Stored items:
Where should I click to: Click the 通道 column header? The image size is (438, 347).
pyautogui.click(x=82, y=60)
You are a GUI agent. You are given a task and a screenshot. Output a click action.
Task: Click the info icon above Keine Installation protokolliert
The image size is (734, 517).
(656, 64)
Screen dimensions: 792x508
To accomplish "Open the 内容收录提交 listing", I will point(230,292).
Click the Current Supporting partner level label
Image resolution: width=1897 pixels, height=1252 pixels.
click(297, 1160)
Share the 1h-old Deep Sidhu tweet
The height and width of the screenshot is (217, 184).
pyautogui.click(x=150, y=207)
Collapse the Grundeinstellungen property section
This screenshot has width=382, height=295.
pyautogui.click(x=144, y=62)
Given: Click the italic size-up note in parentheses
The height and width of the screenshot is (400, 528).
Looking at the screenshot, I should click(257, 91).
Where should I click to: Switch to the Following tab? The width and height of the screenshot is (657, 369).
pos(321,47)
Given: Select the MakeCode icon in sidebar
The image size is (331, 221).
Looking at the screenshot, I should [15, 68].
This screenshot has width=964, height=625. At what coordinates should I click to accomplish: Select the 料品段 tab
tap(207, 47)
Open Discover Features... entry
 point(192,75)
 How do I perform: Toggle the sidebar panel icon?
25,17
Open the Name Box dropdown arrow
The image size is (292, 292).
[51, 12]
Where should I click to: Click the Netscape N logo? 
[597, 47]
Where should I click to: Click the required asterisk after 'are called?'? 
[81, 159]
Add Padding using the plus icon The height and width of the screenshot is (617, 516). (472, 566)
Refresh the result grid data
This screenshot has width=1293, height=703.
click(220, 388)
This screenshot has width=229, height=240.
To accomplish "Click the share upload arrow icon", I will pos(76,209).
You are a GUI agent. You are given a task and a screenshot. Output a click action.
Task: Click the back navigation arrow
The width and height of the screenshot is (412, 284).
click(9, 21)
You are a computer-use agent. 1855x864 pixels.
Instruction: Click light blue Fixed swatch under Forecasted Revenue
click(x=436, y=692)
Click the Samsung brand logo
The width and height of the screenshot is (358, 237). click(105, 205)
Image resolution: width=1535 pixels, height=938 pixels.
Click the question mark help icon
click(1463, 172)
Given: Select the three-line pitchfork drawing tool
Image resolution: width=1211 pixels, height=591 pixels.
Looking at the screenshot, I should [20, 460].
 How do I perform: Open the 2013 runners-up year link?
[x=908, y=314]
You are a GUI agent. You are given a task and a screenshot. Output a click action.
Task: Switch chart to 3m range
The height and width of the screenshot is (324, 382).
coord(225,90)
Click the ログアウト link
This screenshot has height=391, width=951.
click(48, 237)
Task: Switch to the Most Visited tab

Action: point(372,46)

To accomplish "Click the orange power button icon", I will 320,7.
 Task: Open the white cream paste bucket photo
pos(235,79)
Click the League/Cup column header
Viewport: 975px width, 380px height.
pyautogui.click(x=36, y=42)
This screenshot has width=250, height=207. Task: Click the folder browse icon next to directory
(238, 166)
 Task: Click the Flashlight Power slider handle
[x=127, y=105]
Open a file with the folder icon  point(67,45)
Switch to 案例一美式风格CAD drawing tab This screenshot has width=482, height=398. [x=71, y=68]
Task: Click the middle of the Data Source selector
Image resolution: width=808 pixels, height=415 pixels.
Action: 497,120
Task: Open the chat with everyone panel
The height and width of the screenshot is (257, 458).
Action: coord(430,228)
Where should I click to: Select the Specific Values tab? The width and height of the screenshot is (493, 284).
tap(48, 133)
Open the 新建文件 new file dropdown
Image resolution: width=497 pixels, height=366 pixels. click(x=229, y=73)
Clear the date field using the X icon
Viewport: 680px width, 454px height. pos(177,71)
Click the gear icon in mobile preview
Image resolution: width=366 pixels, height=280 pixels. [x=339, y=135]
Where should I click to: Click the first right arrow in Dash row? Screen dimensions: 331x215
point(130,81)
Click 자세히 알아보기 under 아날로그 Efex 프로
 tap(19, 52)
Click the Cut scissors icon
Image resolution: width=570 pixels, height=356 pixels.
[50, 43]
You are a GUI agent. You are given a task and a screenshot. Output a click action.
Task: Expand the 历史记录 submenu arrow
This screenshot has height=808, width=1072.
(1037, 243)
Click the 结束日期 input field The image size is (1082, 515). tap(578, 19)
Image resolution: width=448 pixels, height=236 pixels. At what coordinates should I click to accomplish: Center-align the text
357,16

§ **WHAT YOU HAVE TO DO**
Send back all of the entries exactly, with nothing missing.

§ **EXERCISE RESULT**
Where should I click to: Click the 通道 column header? The image size is (438, 347).
pyautogui.click(x=82, y=60)
You are a GUI agent. You are given a task and a screenshot. Output a click action.
Task: Click the info icon above Keine Installation protokolliert
The image size is (734, 517).
(656, 64)
Screen dimensions: 792x508
To accomplish "Open the 内容收录提交 listing", I will point(230,292).
Click the Current Supporting partner level label
Image resolution: width=1897 pixels, height=1252 pixels.
click(297, 1160)
Share the 1h-old Deep Sidhu tweet
The height and width of the screenshot is (217, 184).
pyautogui.click(x=150, y=207)
Collapse the Grundeinstellungen property section
This screenshot has width=382, height=295.
pyautogui.click(x=144, y=62)
Given: Click the italic size-up note in parentheses
The height and width of the screenshot is (400, 528).
Looking at the screenshot, I should click(257, 91).
Where should I click to: Switch to the Following tab? The width and height of the screenshot is (657, 369).
pos(321,47)
Given: Select the MakeCode icon in sidebar
The image size is (331, 221).
Looking at the screenshot, I should [15, 68].
This screenshot has width=964, height=625. At what coordinates should I click to accomplish: Select the 料品段 tab
tap(207, 47)
Open Discover Features... entry
 point(192,75)
 How do I perform: Toggle the sidebar panel icon?
25,17
Open the Name Box dropdown arrow
The image size is (292, 292).
[51, 12]
Where should I click to: Click the Netscape N logo? 
[597, 47]
Where should I click to: Click the required asterisk after 'are called?'? 
[81, 159]
Add Padding using the plus icon The height and width of the screenshot is (617, 516). (472, 566)
Refresh the result grid data
This screenshot has width=1293, height=703.
click(220, 388)
This screenshot has width=229, height=240.
To accomplish "Click the share upload arrow icon", I will pos(76,209).
You are a GUI agent. You are given a task and a screenshot. Output a click action.
Task: Click the back navigation arrow
The width and height of the screenshot is (412, 284).
click(9, 21)
You are a computer-use agent. 1855x864 pixels.
Instruction: Click light blue Fixed swatch under Forecasted Revenue
click(x=436, y=692)
Click the Samsung brand logo
The width and height of the screenshot is (358, 237). click(105, 205)
Image resolution: width=1535 pixels, height=938 pixels.
Click the question mark help icon
click(1463, 172)
Given: Select the three-line pitchfork drawing tool
Image resolution: width=1211 pixels, height=591 pixels.
Looking at the screenshot, I should [20, 460].
 How do I perform: Open the 2013 runners-up year link?
[x=908, y=314]
You are a GUI agent. You are given a task and a screenshot. Output a click action.
Task: Switch chart to 3m range
The height and width of the screenshot is (324, 382).
coord(225,90)
Click the ログアウト link
This screenshot has height=391, width=951.
click(48, 237)
Task: Switch to the Most Visited tab

Action: point(372,46)

To accomplish "Click the orange power button icon", I will 320,7.
 Task: Open the white cream paste bucket photo
pos(235,79)
Click the League/Cup column header
Viewport: 975px width, 380px height.
pyautogui.click(x=36, y=42)
This screenshot has width=250, height=207. Task: Click the folder browse icon next to directory
(238, 166)
 Task: Click the Flashlight Power slider handle
[x=127, y=105]
Open a file with the folder icon  point(67,45)
Switch to 案例一美式风格CAD drawing tab This screenshot has width=482, height=398. [x=71, y=68]
Task: Click the middle of the Data Source selector
Image resolution: width=808 pixels, height=415 pixels.
Action: 497,120
Task: Open the chat with everyone panel
The height and width of the screenshot is (257, 458).
Action: coord(430,228)
Where should I click to: Select the Specific Values tab? The width and height of the screenshot is (493, 284).
tap(48, 133)
Open the 新建文件 new file dropdown
Image resolution: width=497 pixels, height=366 pixels. click(x=229, y=73)
Clear the date field using the X icon
Viewport: 680px width, 454px height. pos(177,71)
Click the gear icon in mobile preview
Image resolution: width=366 pixels, height=280 pixels. [x=339, y=135]
Where should I click to: Click the first right arrow in Dash row? Screen dimensions: 331x215
point(130,81)
Click 자세히 알아보기 under 아날로그 Efex 프로
 tap(19, 52)
Click the Cut scissors icon
Image resolution: width=570 pixels, height=356 pixels.
[50, 43]
You are a GUI agent. You are given a task and a screenshot. Output a click action.
Task: Expand the 历史记录 submenu arrow
This screenshot has height=808, width=1072.
(1037, 243)
Click the 结束日期 input field The image size is (1082, 515). tap(578, 19)
Image resolution: width=448 pixels, height=236 pixels. At what coordinates should I click to accomplish: Center-align the text
357,16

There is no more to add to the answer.